● **Task details**: All lines in the data that hold the word "computer" need copying.

Excerpted records below:

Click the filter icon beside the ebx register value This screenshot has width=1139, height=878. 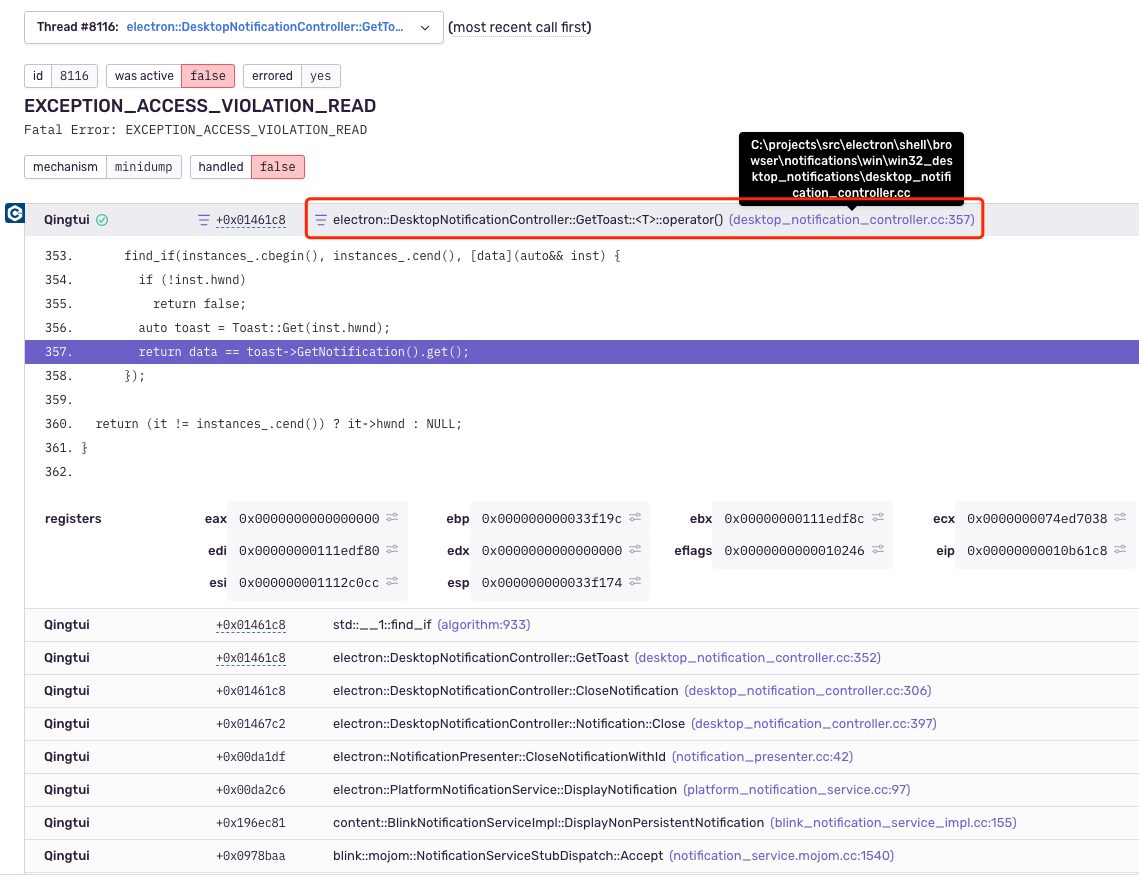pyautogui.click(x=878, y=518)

End of Excerpted records.
Excerpted records below:

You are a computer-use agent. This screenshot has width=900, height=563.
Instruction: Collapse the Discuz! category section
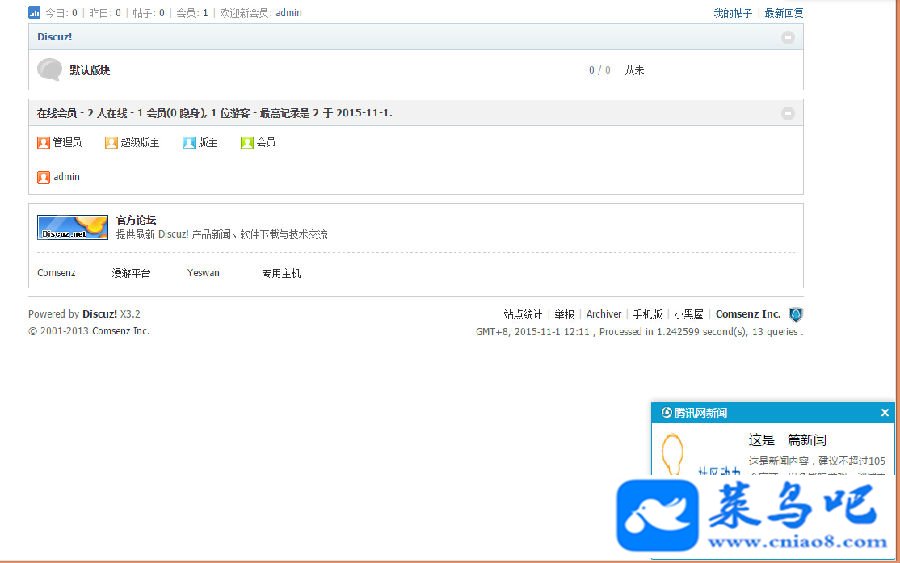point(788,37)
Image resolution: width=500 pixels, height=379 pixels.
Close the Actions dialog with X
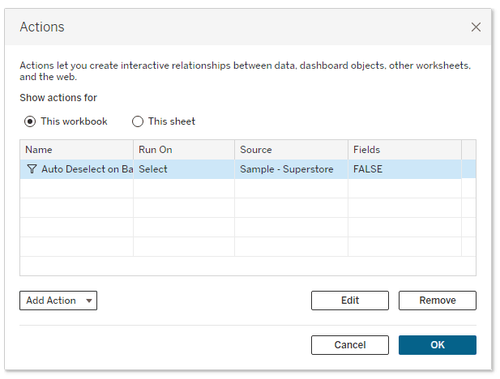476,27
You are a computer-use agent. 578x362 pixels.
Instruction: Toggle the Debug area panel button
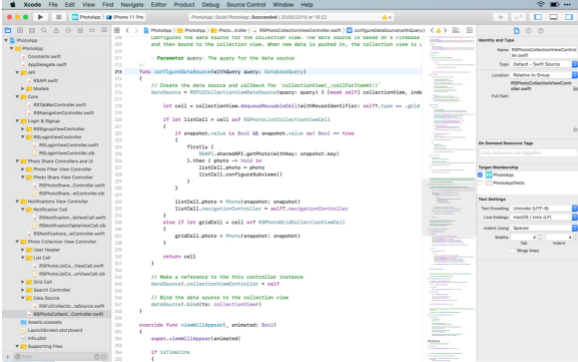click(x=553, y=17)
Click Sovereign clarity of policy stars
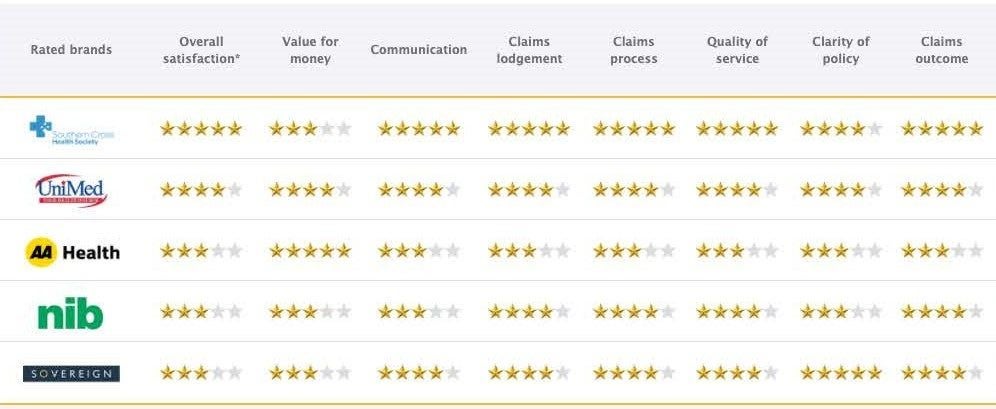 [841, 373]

End of Excerpted records.
Excerpted records below:

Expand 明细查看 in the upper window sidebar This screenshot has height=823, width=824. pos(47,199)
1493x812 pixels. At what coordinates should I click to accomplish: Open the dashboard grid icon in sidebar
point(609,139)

End of Excerpted records.

● **Answer space**:
You are a computer-use agent. This screenshot has width=900, height=563.
You are a computer-use agent. 578x362 pixels.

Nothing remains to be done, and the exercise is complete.